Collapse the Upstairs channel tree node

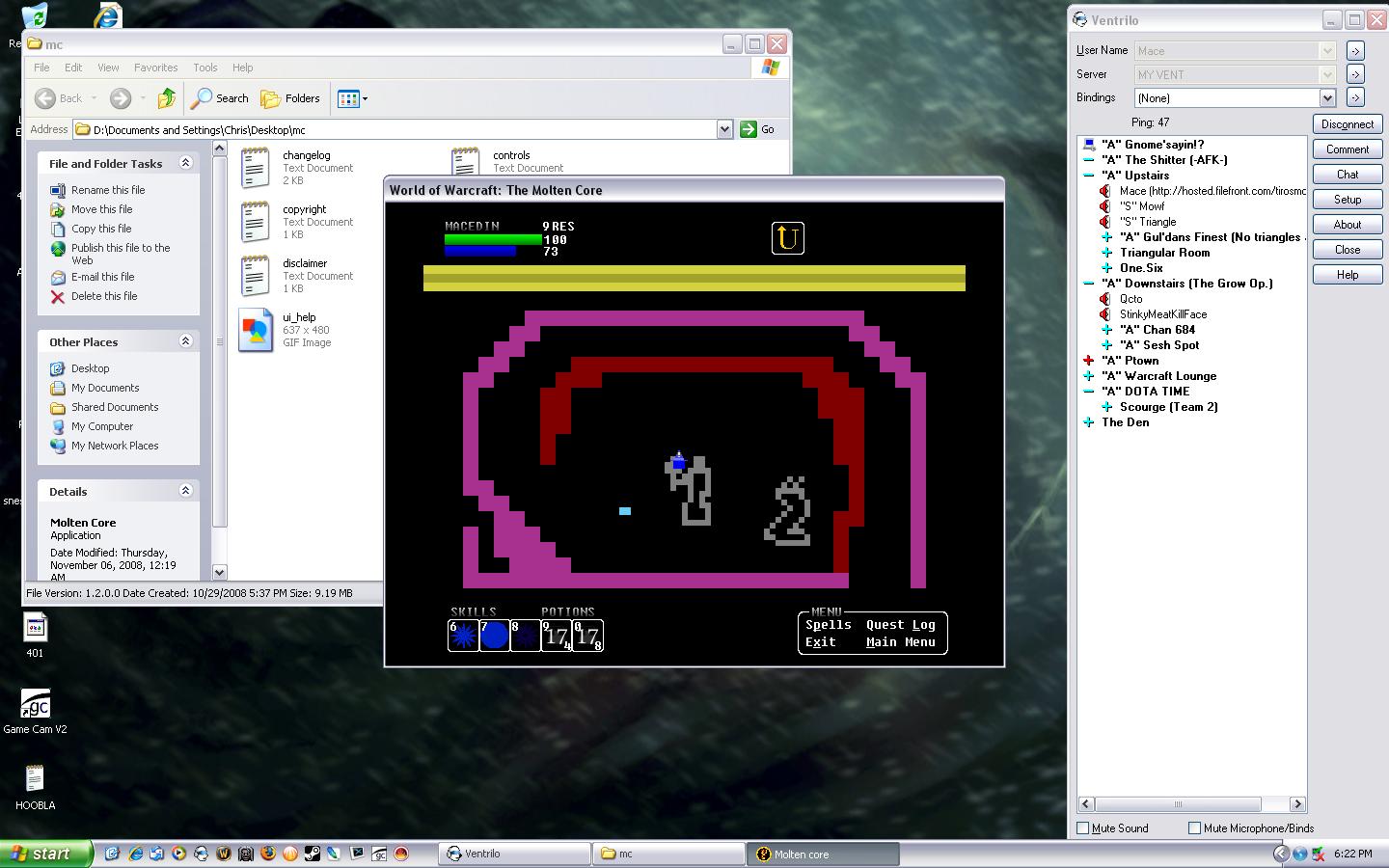click(1089, 176)
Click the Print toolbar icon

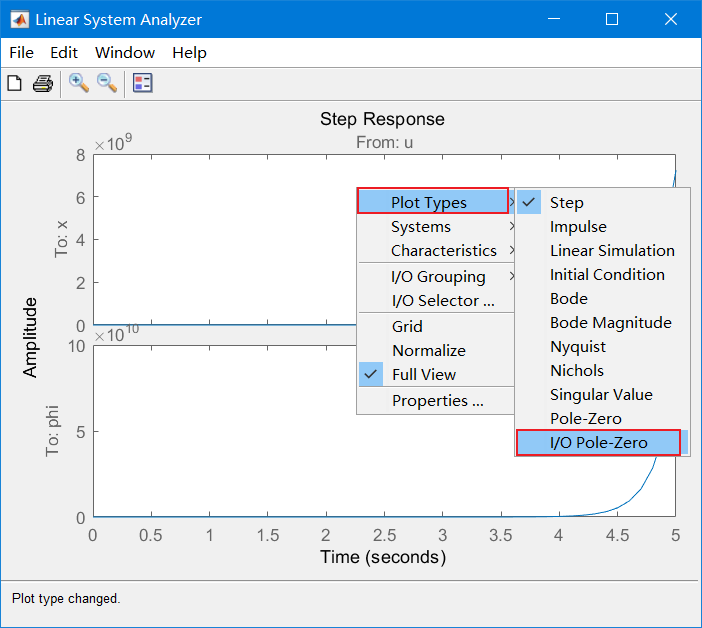click(x=42, y=83)
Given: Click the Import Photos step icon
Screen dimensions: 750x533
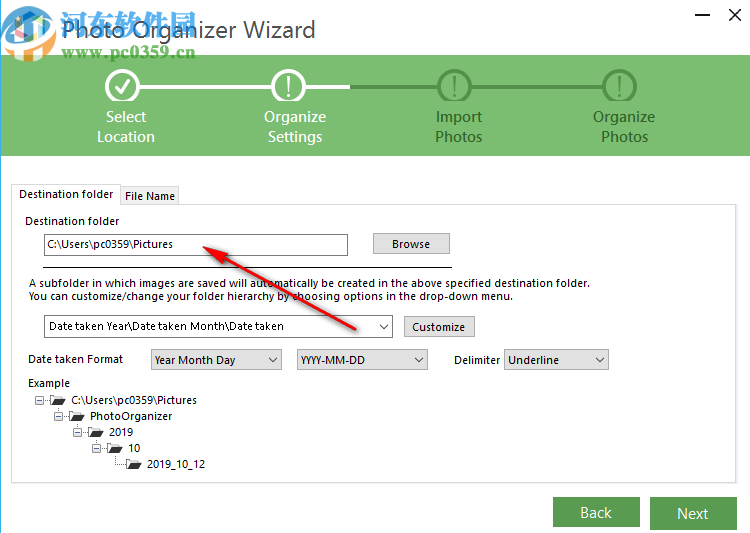Looking at the screenshot, I should point(454,86).
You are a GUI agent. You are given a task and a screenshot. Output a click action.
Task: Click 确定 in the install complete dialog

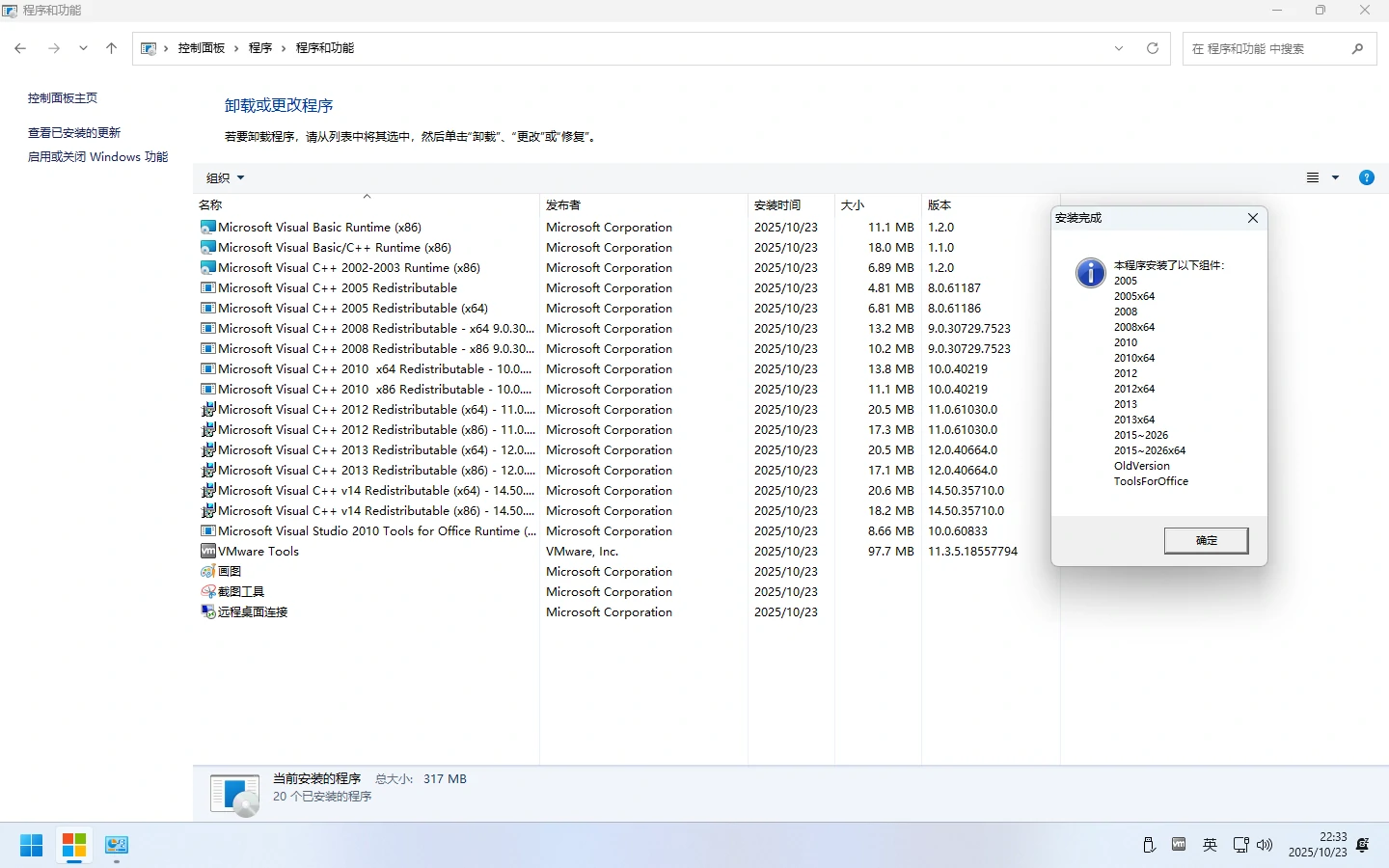[x=1206, y=540]
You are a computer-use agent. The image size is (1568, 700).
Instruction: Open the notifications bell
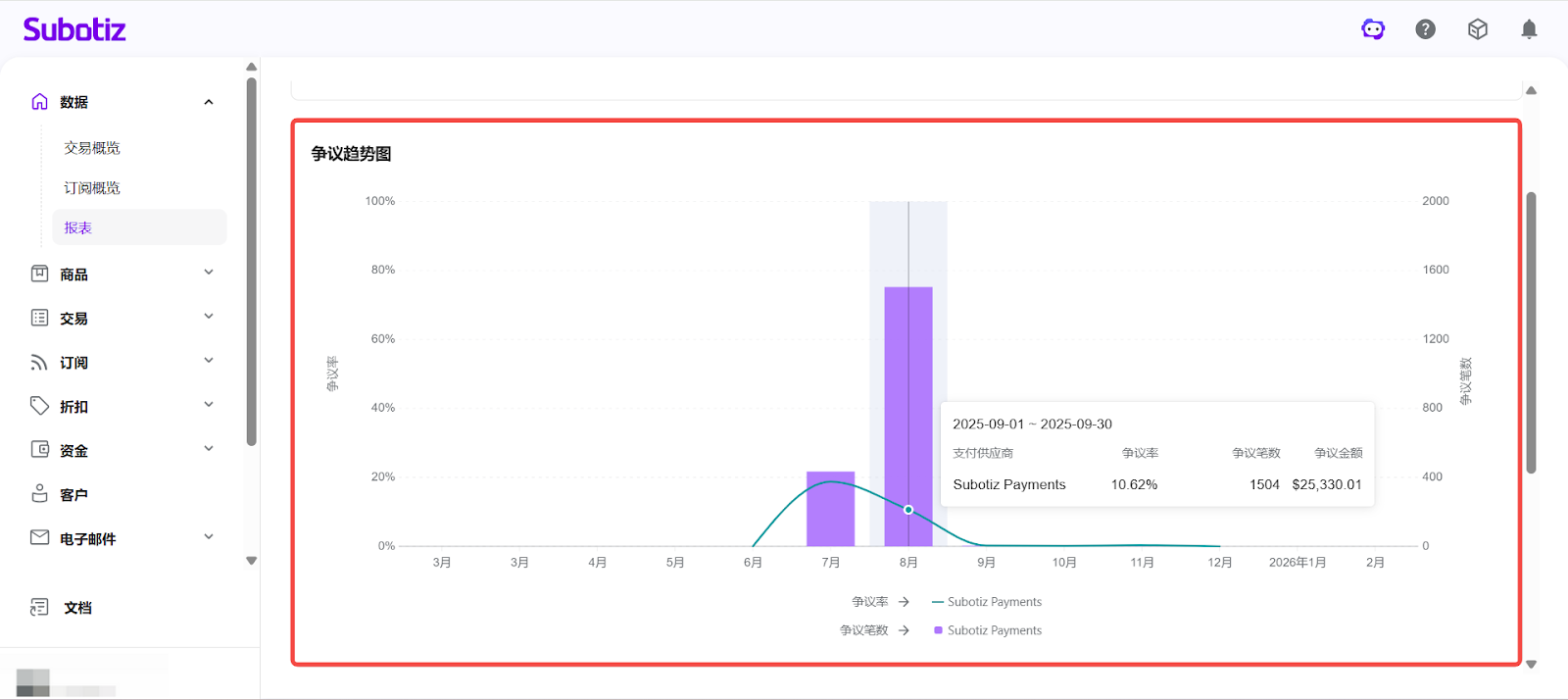(x=1529, y=29)
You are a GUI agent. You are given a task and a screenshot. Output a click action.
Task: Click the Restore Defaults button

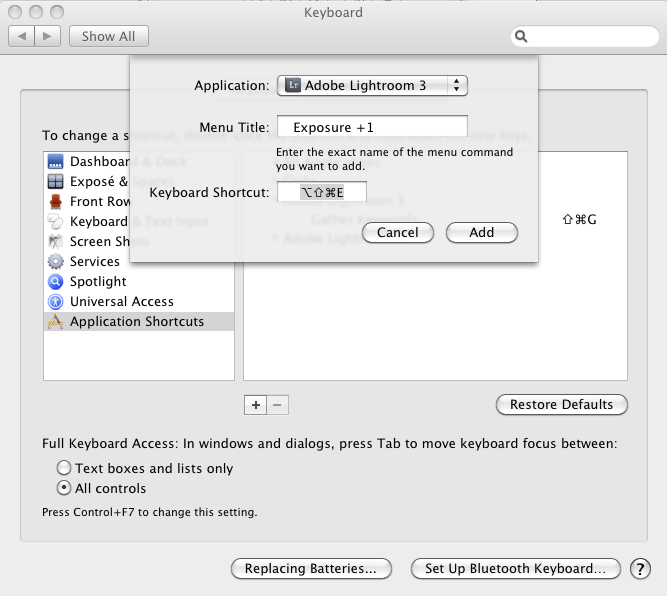pyautogui.click(x=561, y=405)
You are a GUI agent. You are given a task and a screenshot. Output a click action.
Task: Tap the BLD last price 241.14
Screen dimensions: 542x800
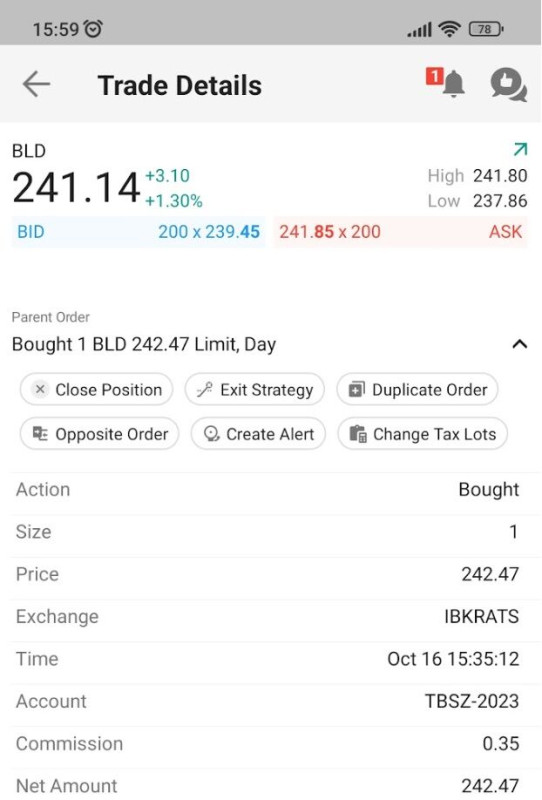76,187
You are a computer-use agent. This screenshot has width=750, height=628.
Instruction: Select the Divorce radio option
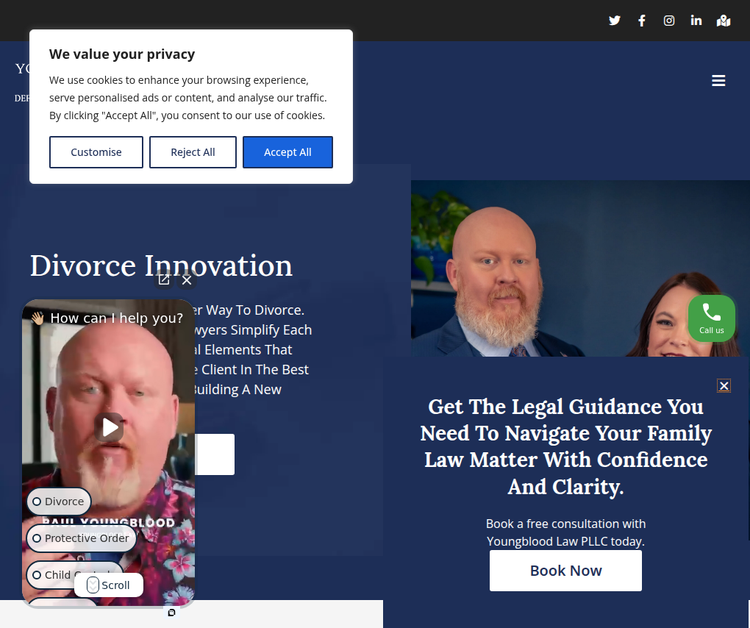pos(59,501)
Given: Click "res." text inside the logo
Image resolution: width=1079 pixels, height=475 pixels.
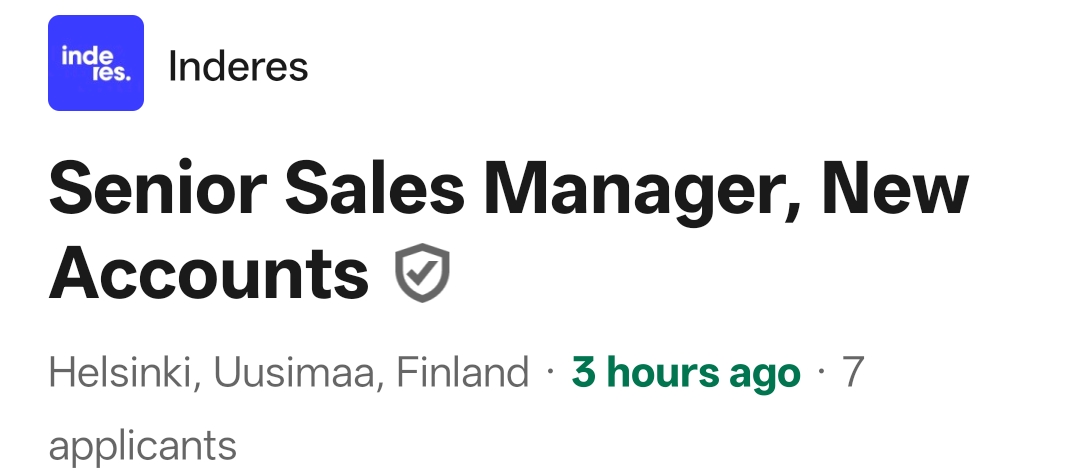Looking at the screenshot, I should pyautogui.click(x=110, y=73).
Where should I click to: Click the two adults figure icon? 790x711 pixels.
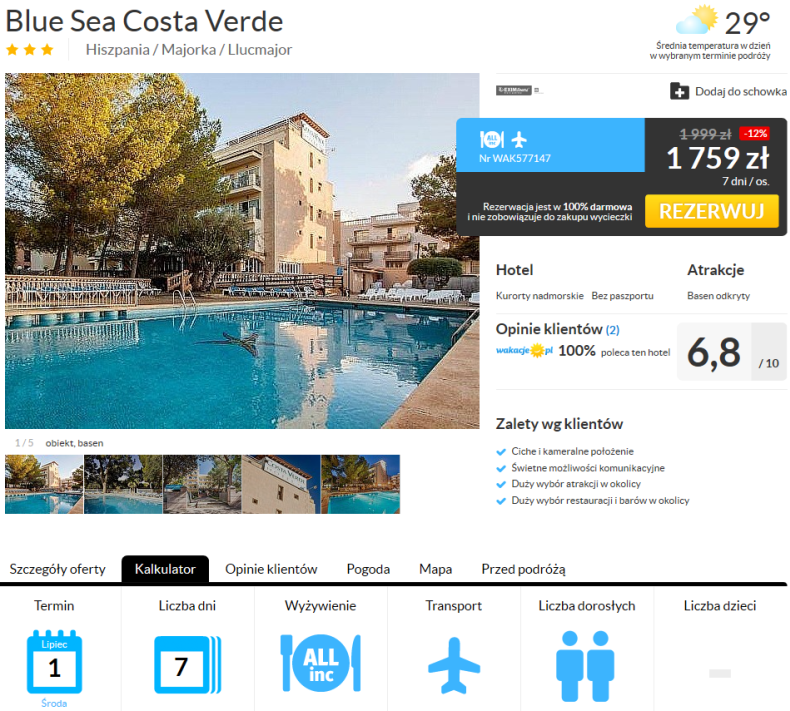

....................

Task details: Set down the lines from the one containing "Click the Print toolbar icon" through the last line of the records above, both included, exactly as they appear and with no other text. Pictures should not be set down.

Answer to the exercise:
Click the Print toolbar icon

click(x=42, y=83)
Given: Click the Import Photos step icon
Screen dimensions: 750x533
Looking at the screenshot, I should point(454,86).
You are a GUI agent. You are given a task and a screenshot. Output a click action.
Task: Click 确定 in the install complete dialog

[x=1206, y=540]
You are a computer-use agent. The image size is (1568, 700).
Instruction: Open the notifications bell
(x=1529, y=29)
You are a GUI agent. You are given a task and a screenshot. Output a click action.
Task: Click the Restore Defaults button

pyautogui.click(x=561, y=405)
You are a GUI agent. You are given a task and a screenshot. Output a click action.
Task: Tap the BLD last price 241.14
Screen dimensions: 542x800
76,187
You are a computer-use agent. This screenshot has width=750, height=628.
Instruction: Select the Divorce radio option
pos(59,501)
Given: Click "res." text inside the logo
Image resolution: width=1079 pixels, height=475 pixels.
Looking at the screenshot, I should pyautogui.click(x=110, y=73).
Where should I click to: Click the two adults figure icon? 790x711 pixels.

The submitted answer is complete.